Judge Dismisses Shareholder Suit vs Citigroup Execs Over Mortgages

By | May 18, 2011

Citigroup Inc. officials, including Chief Executive Vikram Pandit, won the dismissal of a shareholder lawsuit accusing them of turning a blind eye to the increased mortgage risks the bank was assuming in 2007.

U.S. District Judge Sidney Stein in Manhattan said the plaintiffs erred in failing to first approach bank directors, including Chairman Richard Parsons, to take action on their behalf over the alleged wrongdoing.

The shareholders accused more than two dozen current and former executives and directors of breaching their fiduciary duties by letting Citigroup invest in risky mortgage debt, misleading investors about the risks and wasting assets in the retirement package for Pandit’s predecessor Charles Prince.

David Brower, a lawyer for the shareholders, declined to comment, saying he had yet to review Tuesday’s ruling.

Citigroup spokeswoman Shannon Bell said the New York-based bank is pleased with the ruling in the so-called shareholder derivative lawsuit.

Shareholders bring such cases on behalf of companies to improve governance or take steps that management fails to pursue.

Stein dismissed the original complaint in August 2009, but gave shareholders a chance to sue again, which they did the following month.

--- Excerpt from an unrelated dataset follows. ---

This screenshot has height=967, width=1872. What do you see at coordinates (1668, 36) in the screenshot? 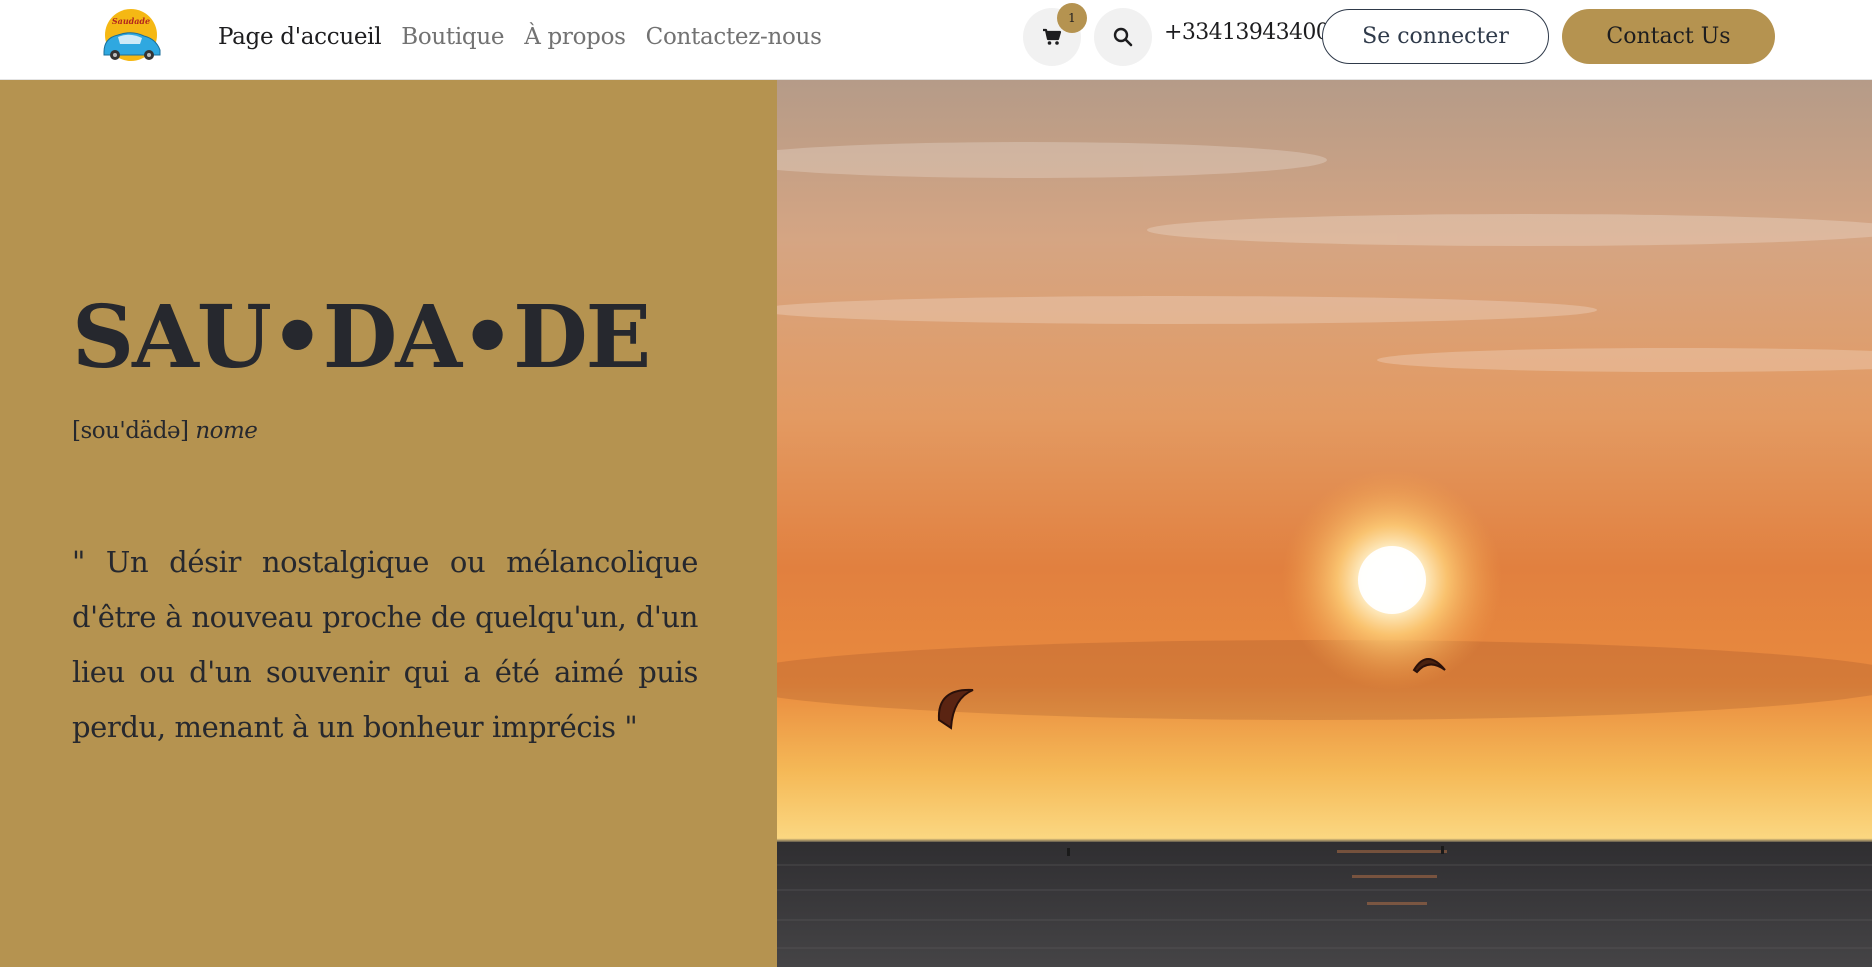
I see `contact-us-button: Contact Us` at bounding box center [1668, 36].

Tuesday’s dismissal is with prejudice, meaning the lawsuit cannot be filed again.

The judge oversees a variety of investor litigation against Citigroup, whose losses led to $45 billion of federal bailouts that left the government a shareholder until December.

Last July, Stein rejected the bank’s bid to dismiss a class-action lawsuit by bondholders who said they were misled about Citigroup’s exposure to toxic mortgages.

According to Tuesday’s opinion, the shareholders chose not to approach Citigroup’s 17-member board for help in September 2009 because nine directors had joined after Prince left, while the other eight “faced a substantial likelihood of liability for alleged misstatements” in registration statements.

But Stein said the shareholders did not show that even the nine new directors could not fairly address their concerns.

The amended complaint “cannot overcome a simple, irrefutable arithmetic fact: the eight directors who plaintiffs claim are not impartial do not constitute a majority of the seventeen-person board,” the judge added.

The case is In re: Citigroup Inc Shareholder Derivative Litigation, U.S. District Court, Southern District of New York, No. 07-09841.